Selective Penetration of Metal Atoms — New Evidence and Application for the Simple Ideal Penetration Model of the Long-Chain Close-Packed Alkanethiol Self-Assembled Monolayers on Au(111)

In the study of the vapor deposition of metal atoms onto long-chain alkanethiol self-assembled monolayers (CnSH-SAMs, n>10) on Au(111) substrate, metal atoms with different diameters can penetrate selectively into the CnSH-SAMs or not, which looks like the “size exclusion effect”. In this paper, we proposed a new mechanism for the metal atoms penetration by establishing a simple ideal penetration model of the long-chain CnSH-SAMs with defect-free structure on Au(111). The intrinsic and regular–distributed channels with ∼ 3 Å diameters (which are decided by the framework size of the three-aggregate of the CnSH molecules) were deduced.
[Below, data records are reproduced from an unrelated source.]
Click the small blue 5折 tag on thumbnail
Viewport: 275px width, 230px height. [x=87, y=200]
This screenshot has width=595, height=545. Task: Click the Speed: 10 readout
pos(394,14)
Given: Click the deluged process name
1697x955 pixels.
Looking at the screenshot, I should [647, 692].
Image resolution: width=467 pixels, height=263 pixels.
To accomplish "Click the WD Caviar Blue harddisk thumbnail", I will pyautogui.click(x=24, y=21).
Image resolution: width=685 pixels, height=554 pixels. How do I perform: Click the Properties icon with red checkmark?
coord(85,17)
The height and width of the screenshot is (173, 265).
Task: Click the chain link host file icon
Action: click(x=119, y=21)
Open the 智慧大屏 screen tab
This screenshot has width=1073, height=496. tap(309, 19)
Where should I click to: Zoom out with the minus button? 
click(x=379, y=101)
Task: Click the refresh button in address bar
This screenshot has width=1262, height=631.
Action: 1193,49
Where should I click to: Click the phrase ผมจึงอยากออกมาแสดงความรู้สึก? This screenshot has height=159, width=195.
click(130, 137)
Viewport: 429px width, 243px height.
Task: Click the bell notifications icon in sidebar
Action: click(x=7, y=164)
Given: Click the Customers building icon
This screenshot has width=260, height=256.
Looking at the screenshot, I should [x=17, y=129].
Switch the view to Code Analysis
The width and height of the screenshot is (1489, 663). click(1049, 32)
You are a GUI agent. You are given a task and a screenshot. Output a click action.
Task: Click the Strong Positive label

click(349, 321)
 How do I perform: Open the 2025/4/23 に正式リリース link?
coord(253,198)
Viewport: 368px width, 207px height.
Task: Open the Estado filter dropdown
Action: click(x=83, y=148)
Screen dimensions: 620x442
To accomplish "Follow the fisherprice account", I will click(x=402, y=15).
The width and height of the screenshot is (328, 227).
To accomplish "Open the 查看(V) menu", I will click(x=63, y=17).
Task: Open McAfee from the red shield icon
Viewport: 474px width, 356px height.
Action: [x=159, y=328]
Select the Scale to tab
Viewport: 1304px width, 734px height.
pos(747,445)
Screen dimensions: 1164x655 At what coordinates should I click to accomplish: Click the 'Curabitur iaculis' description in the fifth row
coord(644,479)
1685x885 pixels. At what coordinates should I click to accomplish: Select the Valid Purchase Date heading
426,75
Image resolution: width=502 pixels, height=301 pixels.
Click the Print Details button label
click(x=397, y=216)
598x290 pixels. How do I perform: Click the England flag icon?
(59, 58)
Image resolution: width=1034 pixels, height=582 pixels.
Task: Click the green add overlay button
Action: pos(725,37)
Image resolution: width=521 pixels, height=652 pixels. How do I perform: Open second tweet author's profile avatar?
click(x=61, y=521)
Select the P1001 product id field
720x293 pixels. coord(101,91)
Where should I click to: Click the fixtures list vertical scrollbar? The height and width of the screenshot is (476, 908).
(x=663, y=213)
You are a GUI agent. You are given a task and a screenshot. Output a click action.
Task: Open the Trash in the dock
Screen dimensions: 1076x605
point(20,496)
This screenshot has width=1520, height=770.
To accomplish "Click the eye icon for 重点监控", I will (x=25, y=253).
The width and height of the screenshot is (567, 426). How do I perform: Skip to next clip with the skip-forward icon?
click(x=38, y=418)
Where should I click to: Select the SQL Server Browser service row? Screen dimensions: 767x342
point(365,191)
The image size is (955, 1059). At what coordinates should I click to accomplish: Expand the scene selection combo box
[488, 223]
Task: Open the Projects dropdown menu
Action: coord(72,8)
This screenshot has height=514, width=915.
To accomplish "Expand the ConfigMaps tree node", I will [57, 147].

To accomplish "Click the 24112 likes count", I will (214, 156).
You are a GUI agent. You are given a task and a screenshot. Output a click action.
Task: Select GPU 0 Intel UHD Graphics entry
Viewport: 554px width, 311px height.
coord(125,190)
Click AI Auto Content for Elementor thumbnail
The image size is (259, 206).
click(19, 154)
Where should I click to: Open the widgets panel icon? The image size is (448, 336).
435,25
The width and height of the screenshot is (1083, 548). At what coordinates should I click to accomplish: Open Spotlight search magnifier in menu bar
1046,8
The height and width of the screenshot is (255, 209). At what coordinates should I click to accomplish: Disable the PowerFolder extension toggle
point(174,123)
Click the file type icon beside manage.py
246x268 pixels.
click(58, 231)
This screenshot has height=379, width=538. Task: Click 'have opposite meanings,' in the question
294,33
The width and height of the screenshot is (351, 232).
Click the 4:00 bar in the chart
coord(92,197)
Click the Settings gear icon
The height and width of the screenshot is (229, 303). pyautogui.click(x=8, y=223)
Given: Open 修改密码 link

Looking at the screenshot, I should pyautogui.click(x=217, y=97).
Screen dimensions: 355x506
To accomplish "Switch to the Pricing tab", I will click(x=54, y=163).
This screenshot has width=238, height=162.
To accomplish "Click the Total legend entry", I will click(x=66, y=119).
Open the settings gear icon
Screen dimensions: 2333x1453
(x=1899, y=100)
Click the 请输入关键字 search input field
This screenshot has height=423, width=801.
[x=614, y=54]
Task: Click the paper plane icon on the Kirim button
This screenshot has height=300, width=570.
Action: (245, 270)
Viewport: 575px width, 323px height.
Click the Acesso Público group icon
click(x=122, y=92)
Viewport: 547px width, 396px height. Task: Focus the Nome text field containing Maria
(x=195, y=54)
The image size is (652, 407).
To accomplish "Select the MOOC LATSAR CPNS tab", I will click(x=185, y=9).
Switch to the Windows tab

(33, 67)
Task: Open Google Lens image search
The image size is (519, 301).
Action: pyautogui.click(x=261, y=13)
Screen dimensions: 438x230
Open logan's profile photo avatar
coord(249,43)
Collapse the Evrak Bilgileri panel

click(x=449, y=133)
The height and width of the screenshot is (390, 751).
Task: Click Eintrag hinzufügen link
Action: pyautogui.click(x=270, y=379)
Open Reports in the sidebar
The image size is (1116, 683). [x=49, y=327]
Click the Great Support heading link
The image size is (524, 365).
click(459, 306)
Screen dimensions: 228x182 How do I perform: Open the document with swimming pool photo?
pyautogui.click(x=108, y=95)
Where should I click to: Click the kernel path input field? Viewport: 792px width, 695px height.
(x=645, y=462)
This new penetration mechanism can explain reasonably the selective penetration of metal atoms into the long-chain CnSH-SAMs on Au(111): When the driving force is applied, the metal atoms with diameter smaller than 3 Å will overcome the van der Waals interaction among the neighboring hydrocarbon chains and penetrate into the CnSH-SAMs through the ∼ 3 Å channels reaching to the surface of Au(111), while the metal atoms with large diameter (> 3 Å) can not penetrate.